> [PAGE TEXT]

Youth LAB: Turkey-Armenia-U.S. forged cross-cultural connections and fostered innovative leadership among Turkish, Armenian and American youth, nurturing a cadre of youth to become actively engaged in addressing issues of mutual concern in their schools and communities, and equipping them with the knowledge, skills and confidence to become citizen activists.. The program was funded by a grant from the Public Affairs Section of the United States Embassy in Ankara, Turkey, and was implemented by PH International and its Turkish partner, ARI Movement.

The 16-month initiative brought together 75 young leaders – 25 from each country – with creative ideas and open minds. Prior to a three-week leadership camp in the U.S., students from the three countries communicated online via a secure website and began talking with one another about leadership and change in their communities. In July 2011 all 75 students came together in Vermont for a two-week leadership camp at Sugarbush Resort, followed by a one-week homestay experience with American hosts.As part of the camp the students formed international teams to discuss, design and plan civic activities to work on in their communities after they returned home. They then spent the next four months working on these projects in their schools and communities, continuing to communicate with their peers and program coordinators as they put learning into action. In late December 2011, the students reunited in Turkey and Armenia visiting projects, communities, and expanding their cultural and leadership training.

> [EXERCISE INSTRUCTIONS]
1. In the Youth LAB text, where was the two-week leadership camp held?
2. Please write out the Youth LAB text word for word, from "Youth LAB: Turkey-Armenia-U.S." up to and including "partner, ARI Movement.".

> [DATASET]
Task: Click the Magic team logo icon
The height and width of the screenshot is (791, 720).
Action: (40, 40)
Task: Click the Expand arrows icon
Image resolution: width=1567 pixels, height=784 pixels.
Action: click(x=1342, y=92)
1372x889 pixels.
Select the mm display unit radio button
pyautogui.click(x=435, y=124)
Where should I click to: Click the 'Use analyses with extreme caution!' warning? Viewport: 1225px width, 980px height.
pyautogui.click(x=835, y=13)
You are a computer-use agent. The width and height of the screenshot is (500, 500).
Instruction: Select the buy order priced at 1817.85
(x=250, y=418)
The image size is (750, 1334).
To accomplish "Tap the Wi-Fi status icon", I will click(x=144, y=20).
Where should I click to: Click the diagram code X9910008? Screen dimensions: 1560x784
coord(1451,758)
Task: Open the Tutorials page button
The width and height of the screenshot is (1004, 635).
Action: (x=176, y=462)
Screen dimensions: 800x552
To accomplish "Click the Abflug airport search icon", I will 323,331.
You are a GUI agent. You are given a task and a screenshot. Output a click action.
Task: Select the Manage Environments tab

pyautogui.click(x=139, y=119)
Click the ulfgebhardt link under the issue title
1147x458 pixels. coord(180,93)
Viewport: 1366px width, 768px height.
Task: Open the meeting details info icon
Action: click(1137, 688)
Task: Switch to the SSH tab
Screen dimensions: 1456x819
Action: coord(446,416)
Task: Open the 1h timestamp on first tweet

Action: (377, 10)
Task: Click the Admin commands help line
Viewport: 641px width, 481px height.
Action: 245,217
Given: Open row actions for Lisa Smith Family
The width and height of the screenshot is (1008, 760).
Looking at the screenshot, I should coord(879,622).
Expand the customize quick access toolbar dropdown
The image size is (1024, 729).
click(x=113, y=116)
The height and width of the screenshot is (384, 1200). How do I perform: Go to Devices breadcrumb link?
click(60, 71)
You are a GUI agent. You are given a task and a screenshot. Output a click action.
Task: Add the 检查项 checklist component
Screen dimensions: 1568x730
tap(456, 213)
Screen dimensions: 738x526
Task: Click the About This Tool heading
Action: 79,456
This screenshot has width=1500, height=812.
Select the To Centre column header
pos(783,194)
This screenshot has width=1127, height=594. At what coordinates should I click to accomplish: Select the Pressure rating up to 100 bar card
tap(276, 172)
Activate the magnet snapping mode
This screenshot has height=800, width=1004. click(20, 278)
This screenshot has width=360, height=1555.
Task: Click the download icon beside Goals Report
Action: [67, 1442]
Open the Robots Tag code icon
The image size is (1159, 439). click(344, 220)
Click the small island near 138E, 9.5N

> [CORRECT ANSWERS]
1. At Sugarbush Resort in Vermont.

2.
Youth LAB: Turkey-Armenia-U.S. forged cross-cultural connections and fostered innovative leadership among Turkish, Armenian and American youth, nurturing a cadre of youth to become actively engaged in addressing issues of mutual concern in their schools and communities, and equipping them with the knowledge, skills and confidence to become citizen activists.. The program was funded by a grant from the Public Affairs Section of the United States Embassy in Ankara, Turkey, and was implemented by PH International and its Turkish partner, ARI Movement.